1. A method for installing an instrumentation line in a wellbore, comprising:
locating a landing tool within the wellbore, the landing tool having a connector for an upper instrumentation line coupled thereto; and
landing a stinger onto the landing tool, wherein landing the stinger axially displaces a blocking member that retains the connector for the upper instrumentation line out of alignment with a connector for a lower instrumentation line and aligns and places the connector for the upper instrumentation line in communication with the connector for the lower instrumentation line, the connector for the lower instrumentation line coupled to the stinger.
24. A coupler for connecting an upper instrumentation line with a lower instrumentation line within a wellbore, the upper instrumentation line being placed along a tubular string within the wellbore, the coupler comprising:
a stinger, comprising:
a tubular body;
a shoulder along the tubular body; and
a second connector connected to a first end of a lower instrumentation line; and
a landing tool, the landing tool comprising:
a tubular body;
a landing profile along the tubular body of the landing tool, the landing profile being dimensioned to receive the shoulder of the stinger; and
a first connector connected to a first end of the upper instrumentation line and confined by a blocking member configured to prevent alignment of the first connector with the second connector, the first connector of the landing tool placing the upper instrumentation line in communication with the lower instrumentation line when the stinger is landed on the landing tool and the blocking member is displaced.
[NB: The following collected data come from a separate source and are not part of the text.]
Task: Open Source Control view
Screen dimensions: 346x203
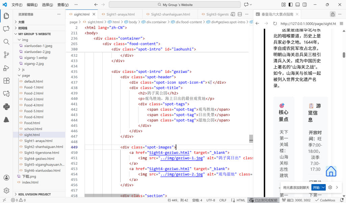Action: tap(6, 55)

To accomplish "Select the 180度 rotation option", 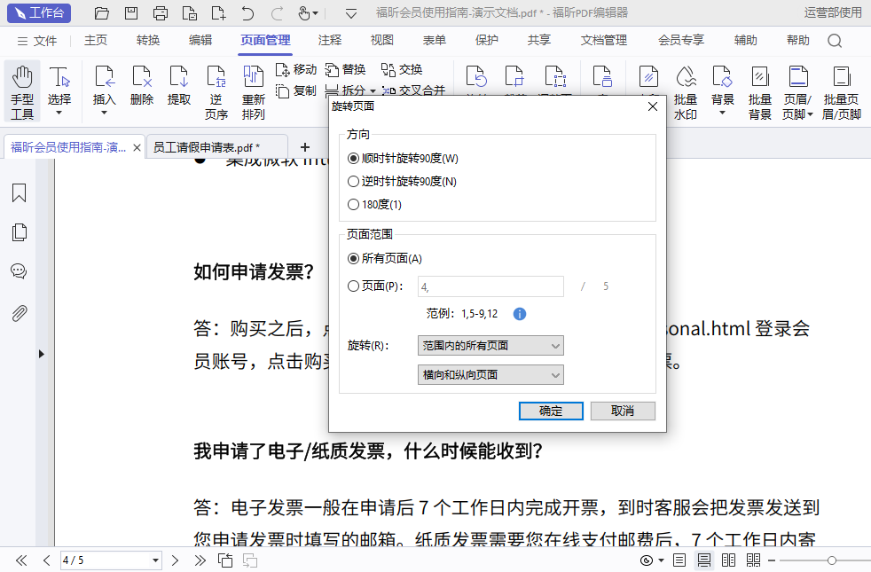I will point(354,204).
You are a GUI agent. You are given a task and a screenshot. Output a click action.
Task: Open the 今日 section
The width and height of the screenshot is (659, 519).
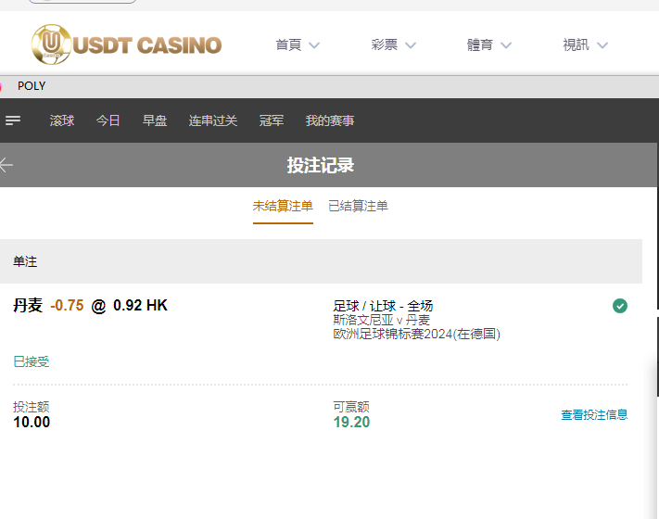pyautogui.click(x=108, y=120)
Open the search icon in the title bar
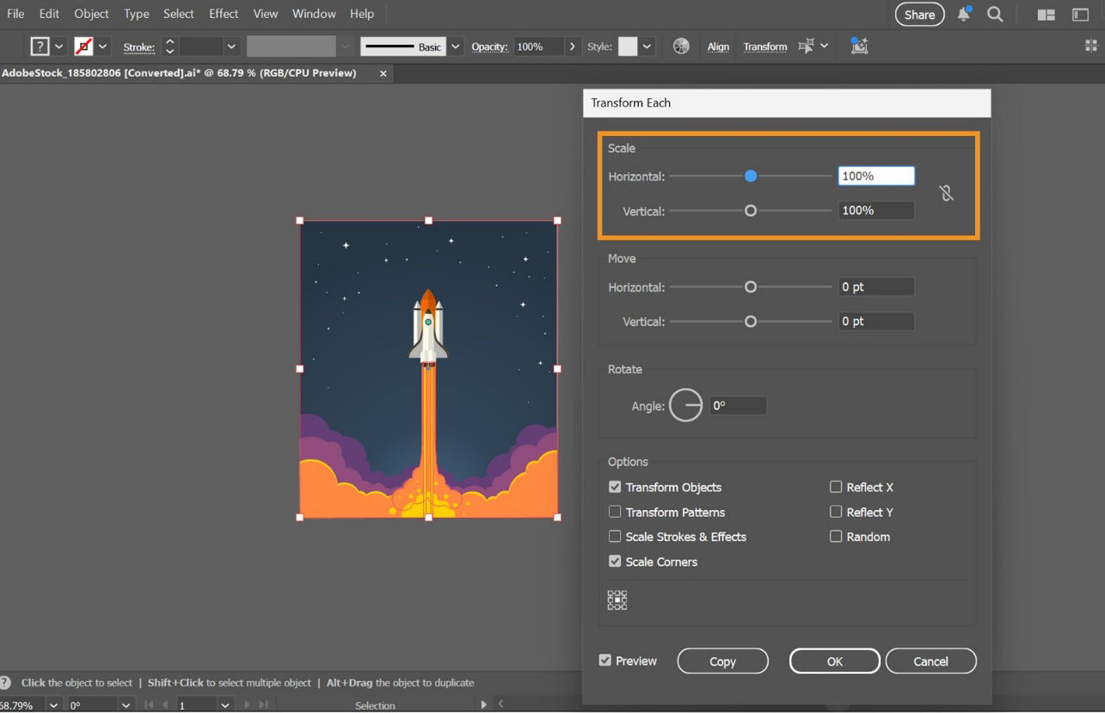The width and height of the screenshot is (1105, 713). click(996, 15)
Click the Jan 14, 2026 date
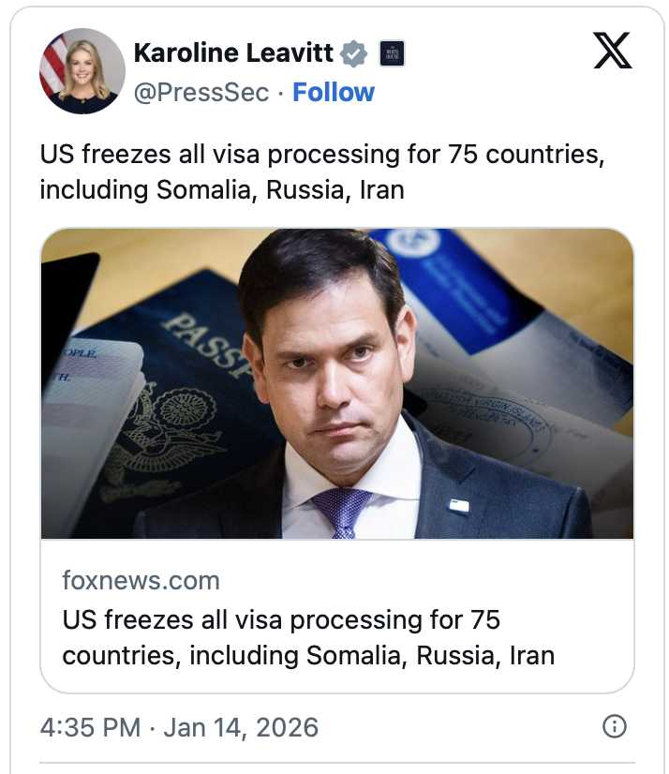The height and width of the screenshot is (774, 669). point(241,727)
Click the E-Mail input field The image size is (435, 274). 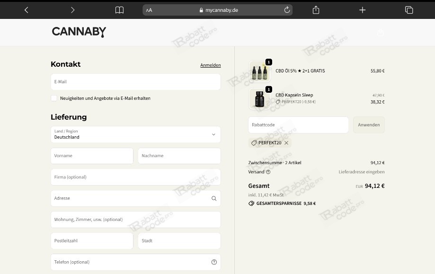[x=136, y=82]
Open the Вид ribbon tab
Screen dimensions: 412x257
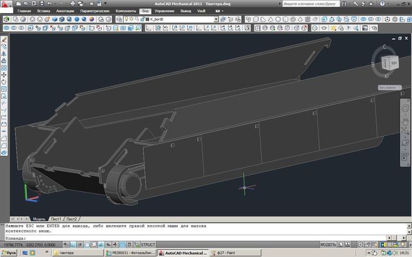click(x=146, y=11)
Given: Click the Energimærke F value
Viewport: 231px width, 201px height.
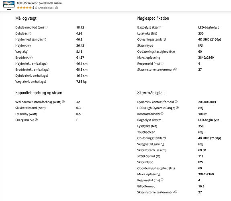Looking at the screenshot, I should 77,120.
7. A method for installing an instrumentation line into a wellbore, comprising:
attaching a landing tool to a tubular string, the landing tool having a landing profile thereon;
affixing an upper instrumentation line along the length of the tubular string, the upper instrumentation line having a first end that terminates at the landing tool;
running the tubular string and attached landing tool into the wellbore;
affixing a lower instrumentation line along the length of a stinger, the lower instrumentation line having a first end that terminates at the stinger;
running the stinger into the wellbore on a working string, the stinger having a shoulder for landing on the landing profile of the landing tool;
landing the stinger onto the landing tool;
axially displacing a blocking member with the stinger, wherein the blocking member prevents alignment of the first ends of the upper and lower instrumentation lines to align the first end of the upper instrumentation line with the first end of the lower instrumentation line; and
placing the first end of the upper instrumentation line in communication with the first end of the lower instrumentation line.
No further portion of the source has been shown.